- WORK REQUIRED -
Pull out every row below that contains the word "dimensions", and copy each one in full. Match case exactly.

- INPUT -
= = = = = = =

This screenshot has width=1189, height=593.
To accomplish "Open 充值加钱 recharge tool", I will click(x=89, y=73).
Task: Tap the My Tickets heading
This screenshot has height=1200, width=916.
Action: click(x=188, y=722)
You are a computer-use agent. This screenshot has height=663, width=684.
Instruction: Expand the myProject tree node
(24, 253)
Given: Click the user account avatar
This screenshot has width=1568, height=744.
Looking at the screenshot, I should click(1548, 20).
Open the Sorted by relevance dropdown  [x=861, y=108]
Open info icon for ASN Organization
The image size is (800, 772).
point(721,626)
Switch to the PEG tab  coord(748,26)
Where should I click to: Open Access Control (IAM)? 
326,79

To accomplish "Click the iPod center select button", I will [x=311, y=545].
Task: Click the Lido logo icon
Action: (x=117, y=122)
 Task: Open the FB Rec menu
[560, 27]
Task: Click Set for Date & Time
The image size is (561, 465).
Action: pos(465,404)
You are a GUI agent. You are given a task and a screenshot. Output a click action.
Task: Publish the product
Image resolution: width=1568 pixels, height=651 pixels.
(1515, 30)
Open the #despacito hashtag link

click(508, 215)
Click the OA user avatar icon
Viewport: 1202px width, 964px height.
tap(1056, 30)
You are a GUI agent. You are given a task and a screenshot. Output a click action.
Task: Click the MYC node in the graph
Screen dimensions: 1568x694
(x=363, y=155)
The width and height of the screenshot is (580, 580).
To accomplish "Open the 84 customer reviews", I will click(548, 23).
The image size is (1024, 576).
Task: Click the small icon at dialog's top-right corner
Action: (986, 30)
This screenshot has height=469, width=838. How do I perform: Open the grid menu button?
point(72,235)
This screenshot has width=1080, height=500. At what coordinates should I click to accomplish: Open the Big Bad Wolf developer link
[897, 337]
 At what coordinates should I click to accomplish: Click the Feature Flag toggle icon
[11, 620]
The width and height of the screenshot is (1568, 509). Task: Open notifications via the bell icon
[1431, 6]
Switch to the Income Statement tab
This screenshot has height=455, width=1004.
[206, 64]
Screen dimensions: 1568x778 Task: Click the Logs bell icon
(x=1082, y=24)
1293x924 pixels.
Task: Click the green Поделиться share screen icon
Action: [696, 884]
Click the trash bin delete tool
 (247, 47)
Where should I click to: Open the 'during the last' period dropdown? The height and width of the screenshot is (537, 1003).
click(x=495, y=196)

= = = = = = =

- ANSWER BELOW -
Screen dimensions: 1568x694
Screen dimensions: 1568x778 Task: Click the Logs bell icon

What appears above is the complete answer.